_WORK TASK_
Would you write out all the records again, exactly?

Segment Start: RECORD SET

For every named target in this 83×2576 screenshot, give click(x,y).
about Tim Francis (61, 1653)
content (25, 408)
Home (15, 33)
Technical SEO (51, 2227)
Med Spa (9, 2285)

Segment End: RECORD SET

_RESULT OF THIS TASK_
For every named target in this 83×2576 screenshot, give click(x,y).
about Tim Francis (61, 1653)
content (25, 408)
Home (15, 33)
Technical SEO (51, 2227)
Med Spa (9, 2285)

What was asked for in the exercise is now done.